To improve the situation domestically, we held two workshops at Kyoto University last autumn that explored possibilities for collaboration among Japanese university libraries, informatics experts, and research scientists. University libraries in Japan are not very positive in general about functioning as repositories for scientific data. In contrast, some researchers are actively trying to develop the related technology or systems for that to happen. Moreover, a Japanese endeavour to register datasets and attach Digital Object Identifiers started last year. My hope is that these activities grow and form a stream of open data from the 'dark long tail'.
I would like to introduce a new initiative of DANS (Data Archiving and Networked Services) in the Netherlands. During the International Open Access Week last month, DANS launched, together with the Dutch publisher Brill, a new Research Data Journal for the Humanities and Social Sciences. The Research Data Journal is a digital-only, open access journal, which documents deposited datasets through the publication of data papers. The journal concentrates on the Social Sciences and the Humanities, covering history, archaeology, language and literature in particular.
Data papers are scholarly publications of medium length containing a non-technical description of a dataset and putting the data in a research context. Each paper gets a persistent identifier providing publication credits to the author.
Data papers call attention to particular research datasets, which may increase the likelihood that the datasets could be re-used or re-purposed by other researchers in the future. Additional benefits are that they are peer-reviewed, can be listed on CVs, and can accumulate citations just like traditional journal articles. This way they provide important incentives for researchers to put time and effort into preparing their datasets for public access.
The DANS Research Data Journal is an enhanced publication in more than one respect. The text is enhanced with direct links to datasets in the long-term repository. Additionally, the journal is enriched with features that contribute to greater usability of the content in terms of overview and navigation by adding background information and various forms of visualization. Where possible, data can be previewed and explored online, rather than through time-consuming downloads and offline applications. In short, an enhanced data paper provides an integrated view of data in their research context.

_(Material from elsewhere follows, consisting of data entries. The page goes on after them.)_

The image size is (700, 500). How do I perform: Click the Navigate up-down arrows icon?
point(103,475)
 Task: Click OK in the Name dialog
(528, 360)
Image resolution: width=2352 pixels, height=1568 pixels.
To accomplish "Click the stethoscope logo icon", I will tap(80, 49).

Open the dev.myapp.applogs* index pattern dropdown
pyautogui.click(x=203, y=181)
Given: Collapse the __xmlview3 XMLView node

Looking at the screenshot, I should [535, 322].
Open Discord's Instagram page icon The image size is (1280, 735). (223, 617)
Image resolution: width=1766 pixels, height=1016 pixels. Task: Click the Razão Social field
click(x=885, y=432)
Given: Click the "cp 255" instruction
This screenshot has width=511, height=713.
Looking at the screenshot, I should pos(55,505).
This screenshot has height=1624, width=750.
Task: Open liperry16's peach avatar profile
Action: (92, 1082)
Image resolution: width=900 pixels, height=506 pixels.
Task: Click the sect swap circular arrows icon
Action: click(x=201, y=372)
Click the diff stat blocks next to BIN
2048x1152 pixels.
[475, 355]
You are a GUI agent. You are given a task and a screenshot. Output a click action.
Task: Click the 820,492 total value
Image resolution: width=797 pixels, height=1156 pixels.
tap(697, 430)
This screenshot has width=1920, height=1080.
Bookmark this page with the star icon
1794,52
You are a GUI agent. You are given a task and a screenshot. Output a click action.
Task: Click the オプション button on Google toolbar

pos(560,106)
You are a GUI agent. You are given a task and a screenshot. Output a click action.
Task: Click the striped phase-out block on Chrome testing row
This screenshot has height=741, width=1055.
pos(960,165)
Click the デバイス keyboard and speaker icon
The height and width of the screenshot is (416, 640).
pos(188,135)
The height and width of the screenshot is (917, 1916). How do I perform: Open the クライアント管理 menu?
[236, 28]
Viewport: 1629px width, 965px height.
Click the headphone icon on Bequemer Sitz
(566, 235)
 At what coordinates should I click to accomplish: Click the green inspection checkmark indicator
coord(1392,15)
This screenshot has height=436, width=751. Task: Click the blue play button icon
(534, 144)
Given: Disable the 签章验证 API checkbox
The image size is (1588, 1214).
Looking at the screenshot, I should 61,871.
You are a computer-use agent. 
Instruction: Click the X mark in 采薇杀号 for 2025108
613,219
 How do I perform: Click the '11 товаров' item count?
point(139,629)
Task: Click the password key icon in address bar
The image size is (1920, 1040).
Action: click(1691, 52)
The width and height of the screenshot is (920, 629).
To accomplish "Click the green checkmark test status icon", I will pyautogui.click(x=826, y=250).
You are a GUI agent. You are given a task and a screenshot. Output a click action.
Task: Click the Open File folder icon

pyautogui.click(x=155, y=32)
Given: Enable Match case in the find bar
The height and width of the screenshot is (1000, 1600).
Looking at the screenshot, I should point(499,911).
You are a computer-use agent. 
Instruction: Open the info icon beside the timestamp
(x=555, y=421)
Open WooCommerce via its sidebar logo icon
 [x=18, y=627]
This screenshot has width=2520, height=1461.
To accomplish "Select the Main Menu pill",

At DANS we hope that this initiative will stimulate researchers in the Netherlands and abroad to make their data more easily available to others.
Just returned from a useful trip to visit my collaborators working with the 'Chinese plant trait database' at the Northwestern Agricultural and Forestry University in Yangling, China. We now have information from several hundred sites across China, and this will allow us to make detailed analyses of trait–climate relationships. But trips like these remind me that data are the bitcoin of Chinese science. It requires management of complex social networks to put together a dataset this large, but there are always people outside these networks who nevertheless could contribute. And then, once the science is done, what happens to the data? There is an international database for plant trait data, but where is the trusted repository for such data in China? My young collaborators are keen to share openly with other scientists and we need to make this easier. China is one of the few countries that has a national group supporting WDS activities – guess what I am going to be talking to them about next? Sandy H.